To that end, the Neiman Marcus site will work to be a kind of personal shopping guide.
Milly NY CEO Andy Oshrin said he had been reluctant to enter the Chinese market before he found the right partner in Shangpin. The e-commerce approach is a better alternative to building the Milly brand in China himself with expensive stores and marketing, he said. Online sales of Milly’s colorful, print dresses already tend to outperform those in stores, he said.
“It was a way to enter China strategically,” Oshrin said.
China has its own tastes and quirks. Shoppers prefer washable clothing because dry cleaning is less available, said Winnie Foon, a Shangpin vice president for global merchandising.
There is greater demand for medium sizes in the northern part of the country, and for small and extra-small in the south. Chinese women love dresses because they don’t require the mixing and matching skills that separate skirts, blouses and slacks do. They traditionally have worn fine jewelry, and are just discovering how to wear fashion jewelry, Foon said.
Www.neimanmarcus.cn will offer full-price, current-season fashions specifically pitched to the Chinese luxury customer by a Shanghai-based chief merchant, Katz said. Because Chinese men are avid luxury consumers, Neiman Marcus’s Chinese Web store will carry a larger assortment of men’s merchandise than the U.S. site. Ditto for shoes and handbags.

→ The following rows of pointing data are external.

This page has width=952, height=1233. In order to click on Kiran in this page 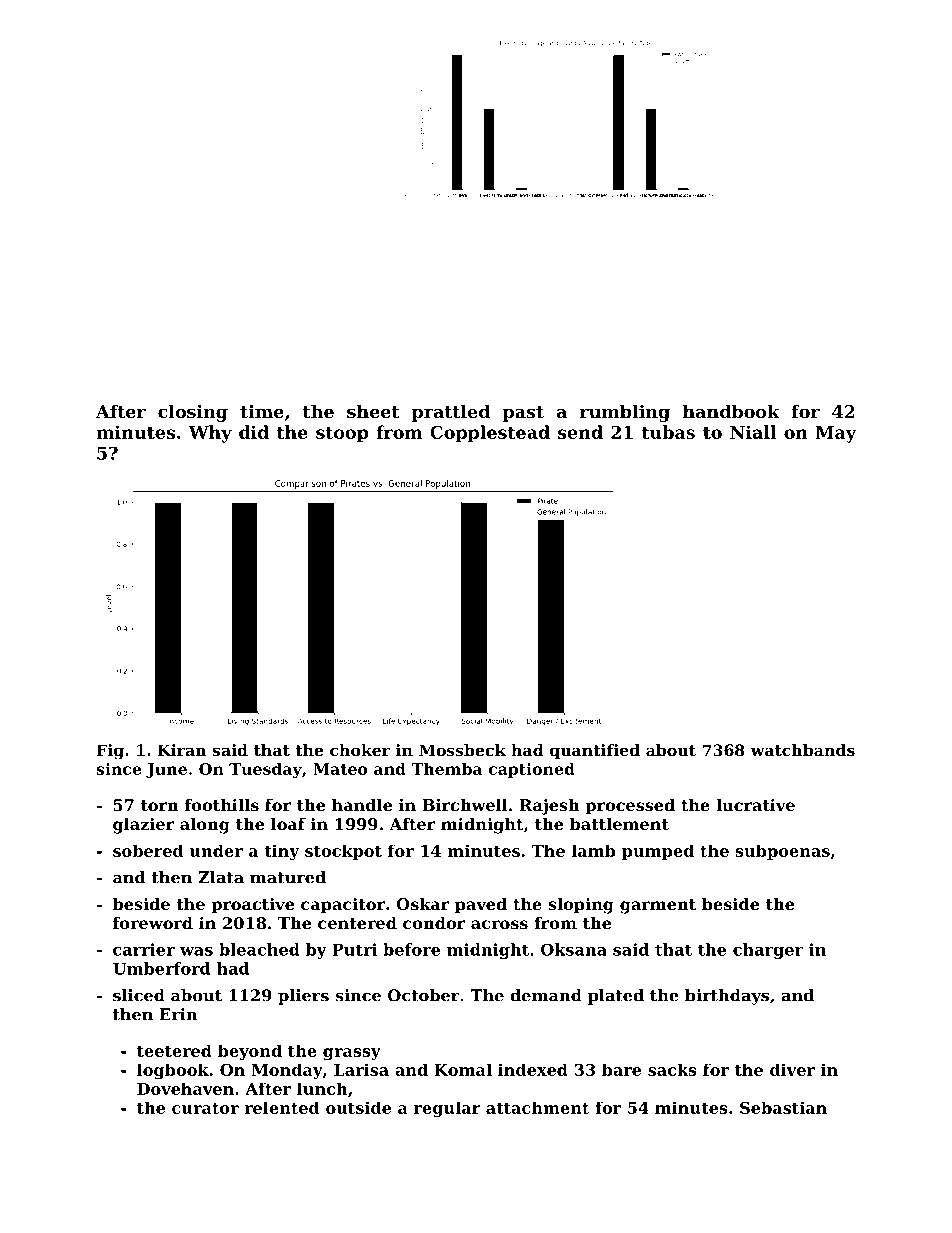, I will do `click(182, 750)`.
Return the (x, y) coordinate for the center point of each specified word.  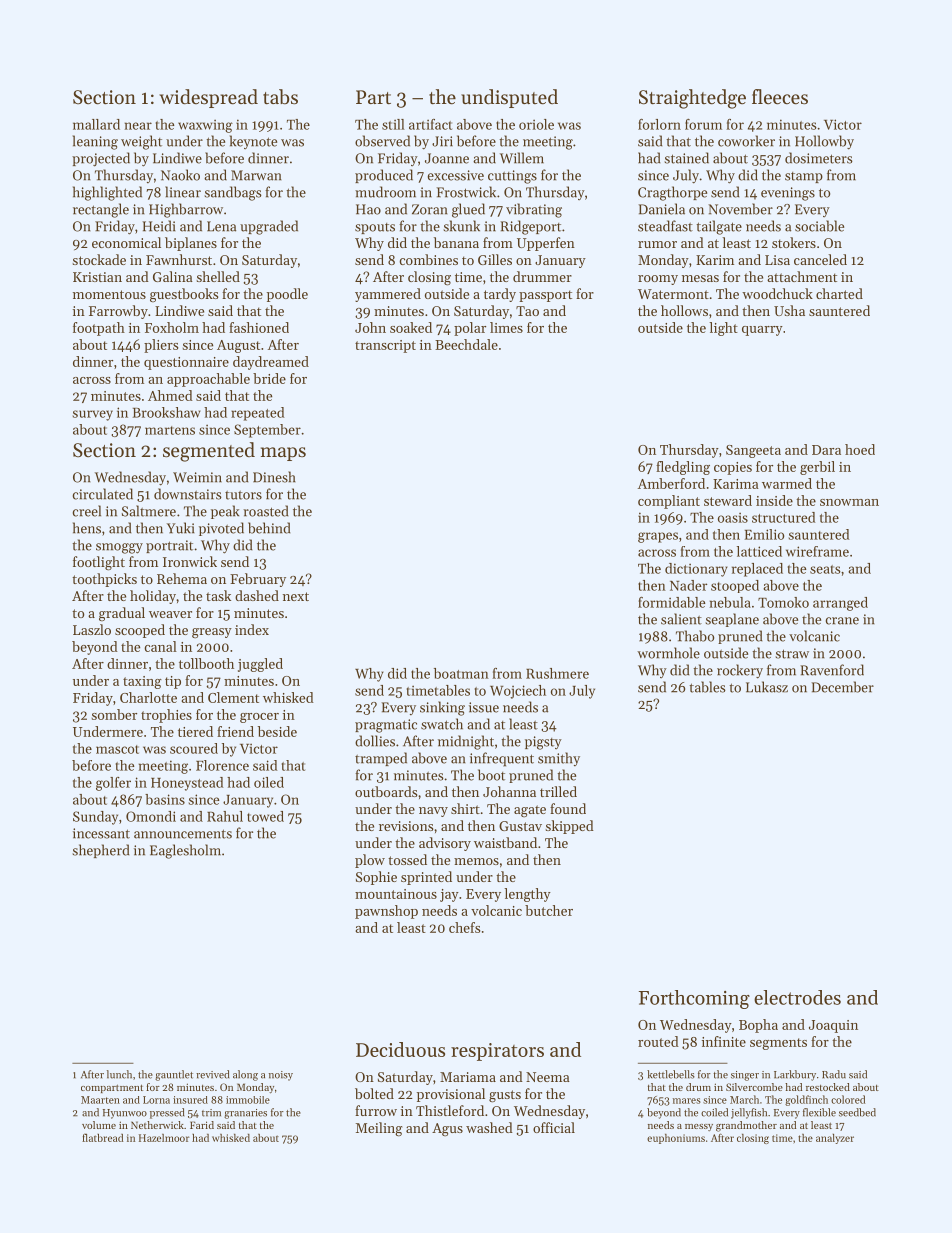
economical (126, 242)
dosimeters (819, 158)
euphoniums (676, 1139)
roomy (658, 280)
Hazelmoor (164, 1138)
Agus (447, 1130)
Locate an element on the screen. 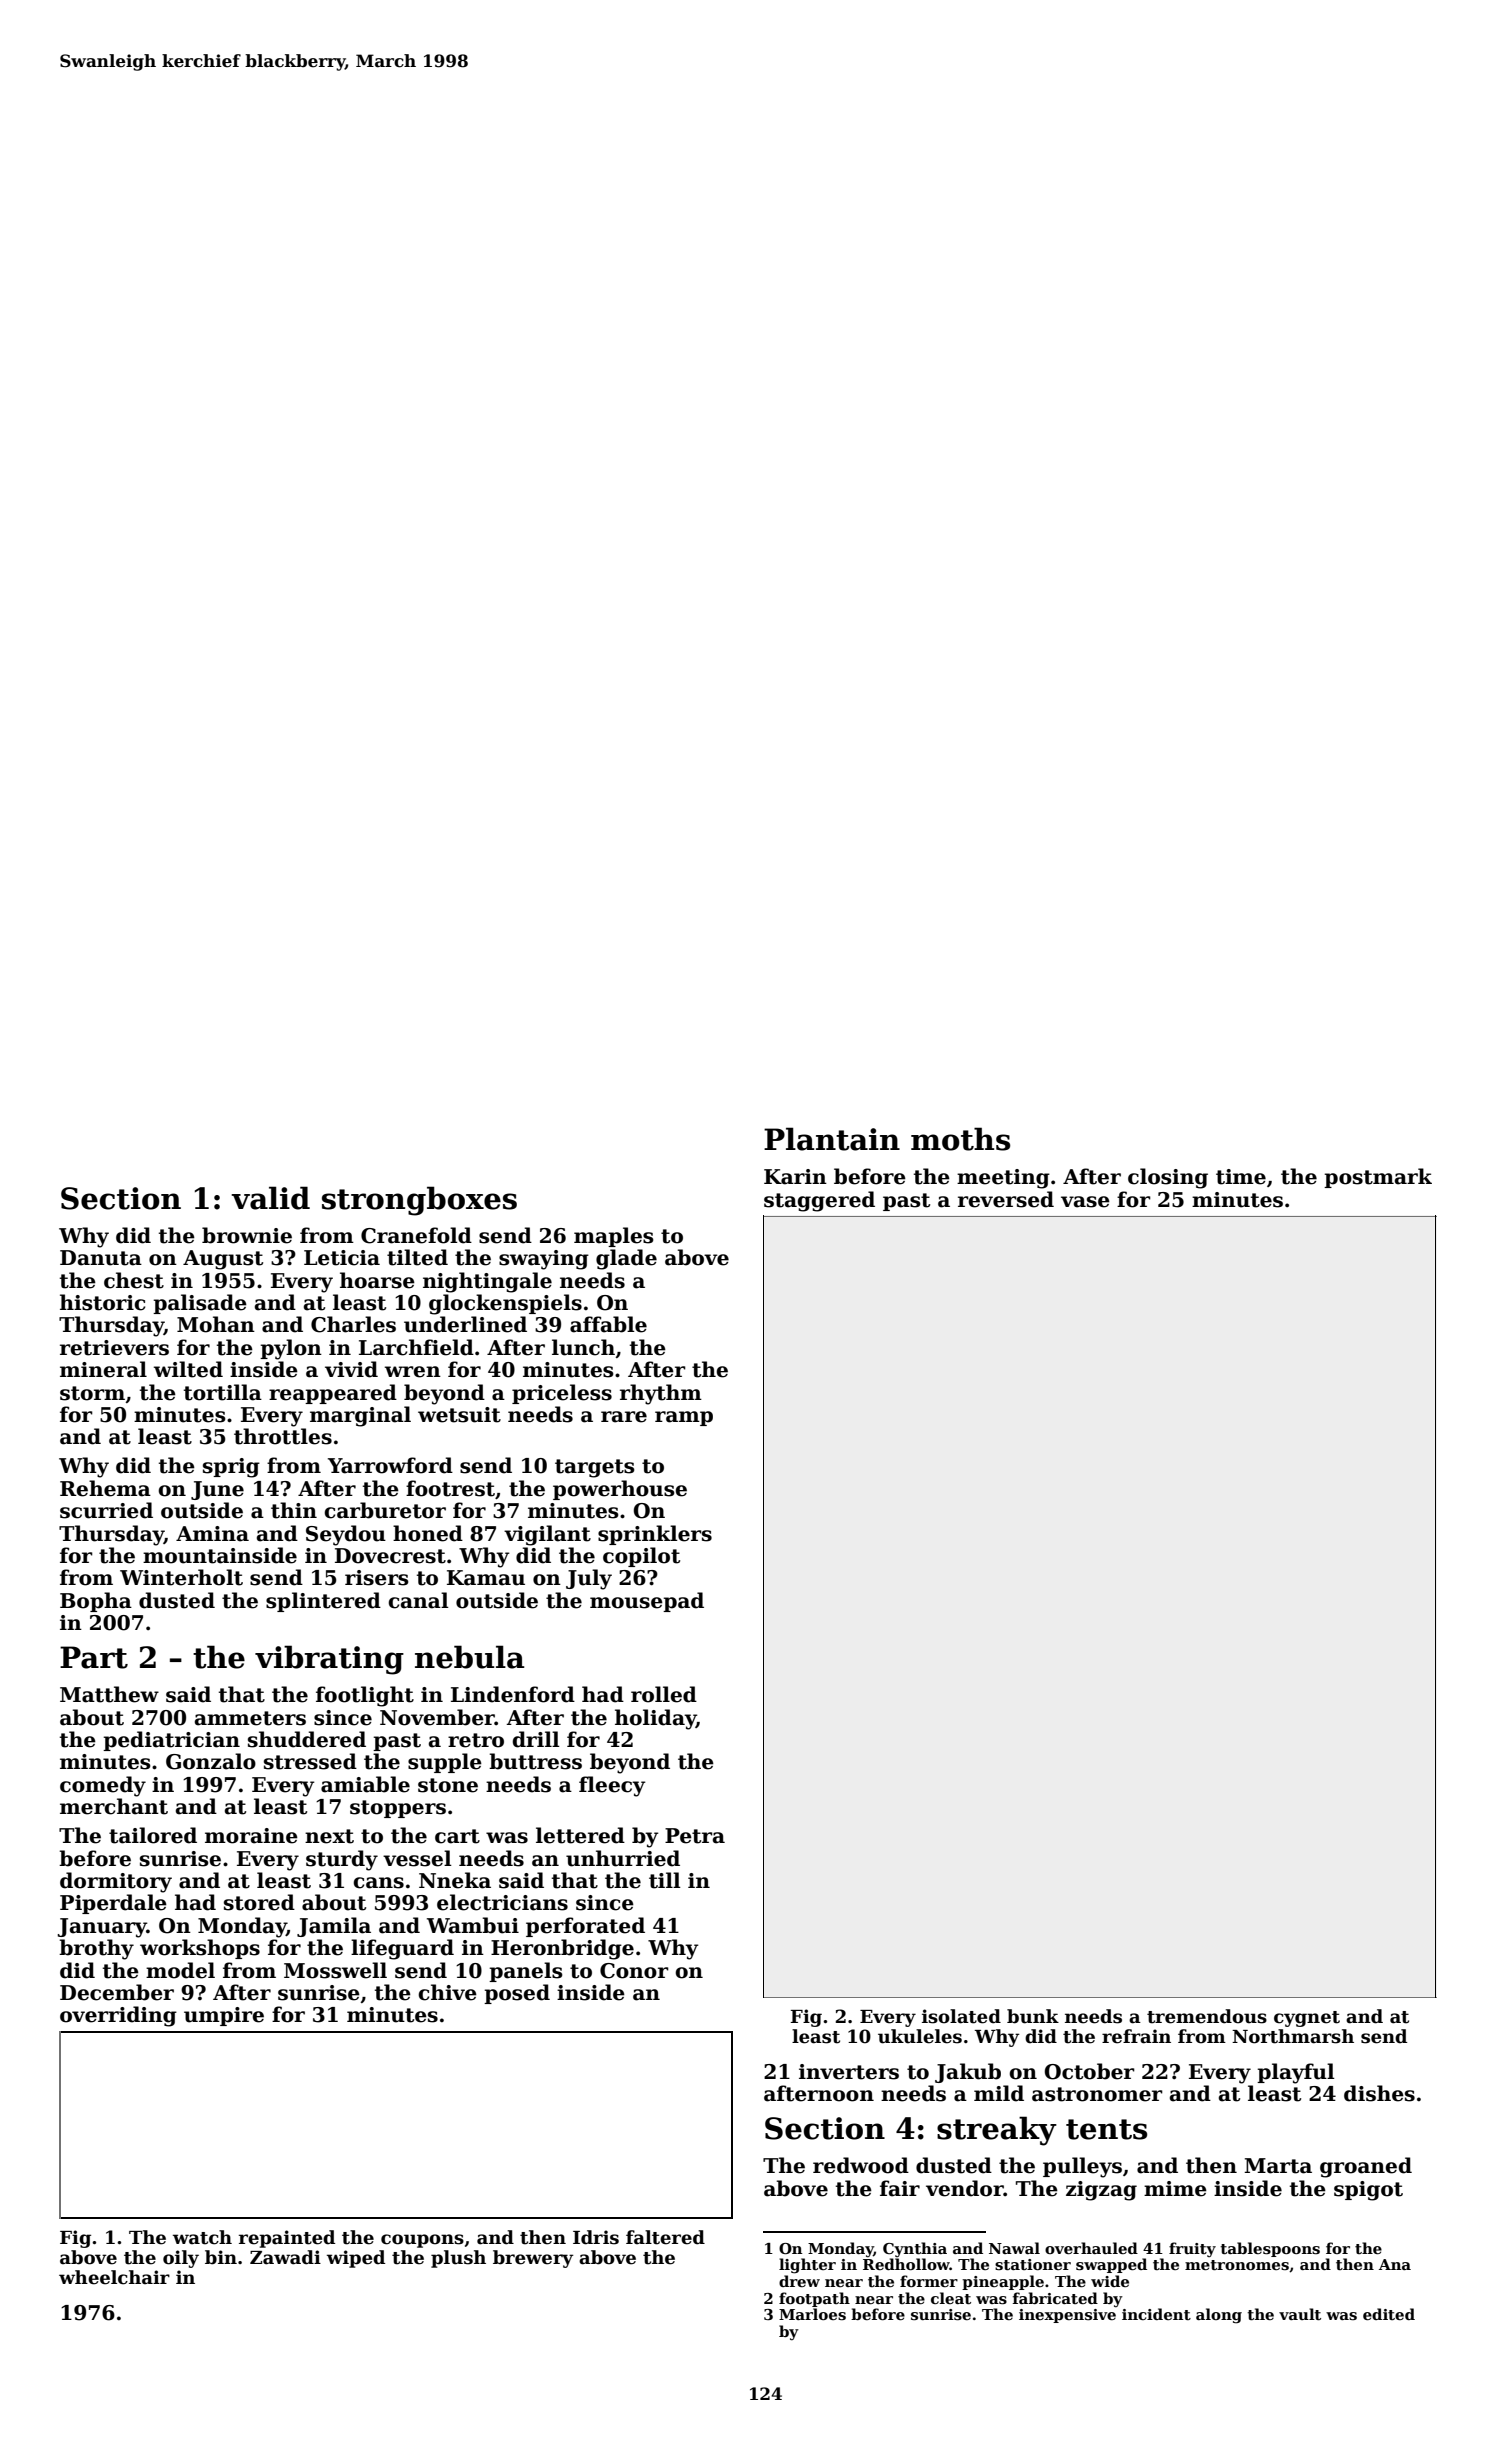 The image size is (1496, 2464). brothy is located at coordinates (96, 1949).
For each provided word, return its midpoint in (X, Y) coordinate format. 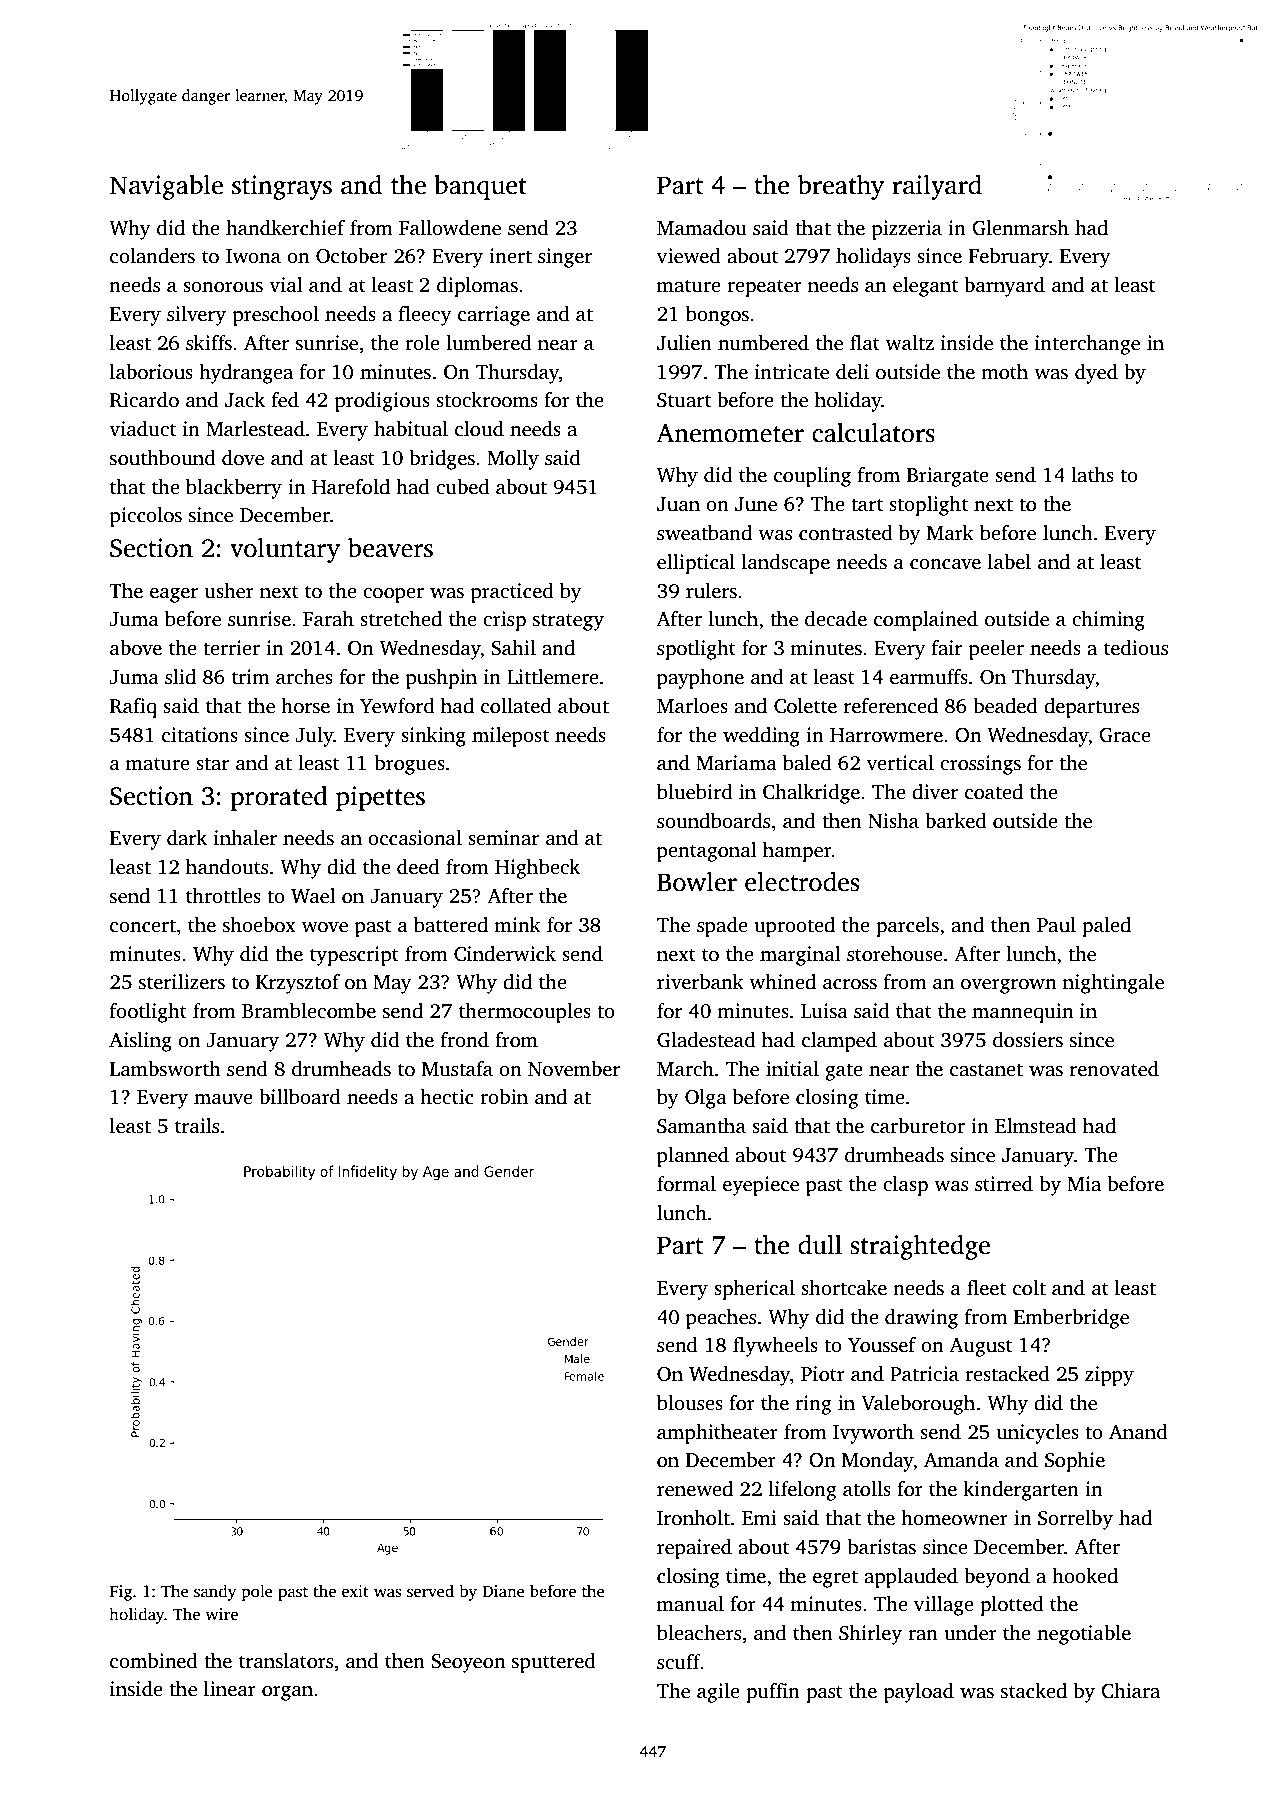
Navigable (166, 187)
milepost (510, 737)
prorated (279, 798)
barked (956, 821)
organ (287, 1693)
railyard (937, 187)
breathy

While Chinese consumers have been interested in merchandise from well-known brands with logos, they’re learning to be more sophisticated, more “in-the-know,” Katz said.
“That shift really plays into where our strengths are,” she said. “We are great editors of product.”
Shangpin, which is hiring stylists who can provide fashion advice on the phone, is offering free shipping within two days. In major locations, a courier will wait for the customer to try on the items and will take them back if they don’t suit.
“We now have a new generation of Chinese women, of professional women,” Foon said. They are “looking for clothes for the office, for the weekend.”
Designer labels Jimmy Choo, Alexander McQueen and Brunello Cucinelli have signed on to the Neiman Marcus site. They’ll ship their merchandise directly to a warehouse in Shanghai, which will then distribute it to the online customer, Katz said.
It will be difficult for Chinese e-commerce ventures to replicate the customer service that American online shoppers enjoy, including quick delivery to remote locations, and easy returns, said Michael Appel, a director at AlixPartners LLP, a consulting company in New York.
“There is the whole logistical issue,” Appel said. “China is a very big place.”
Still, the Web ventures may benefit from the cooling economy, Appel said. Shoppers who’ve developed a taste for luxury goods may be less likely to go on shopping sprees to foreign or Chinese cities and will shop online instead, he said.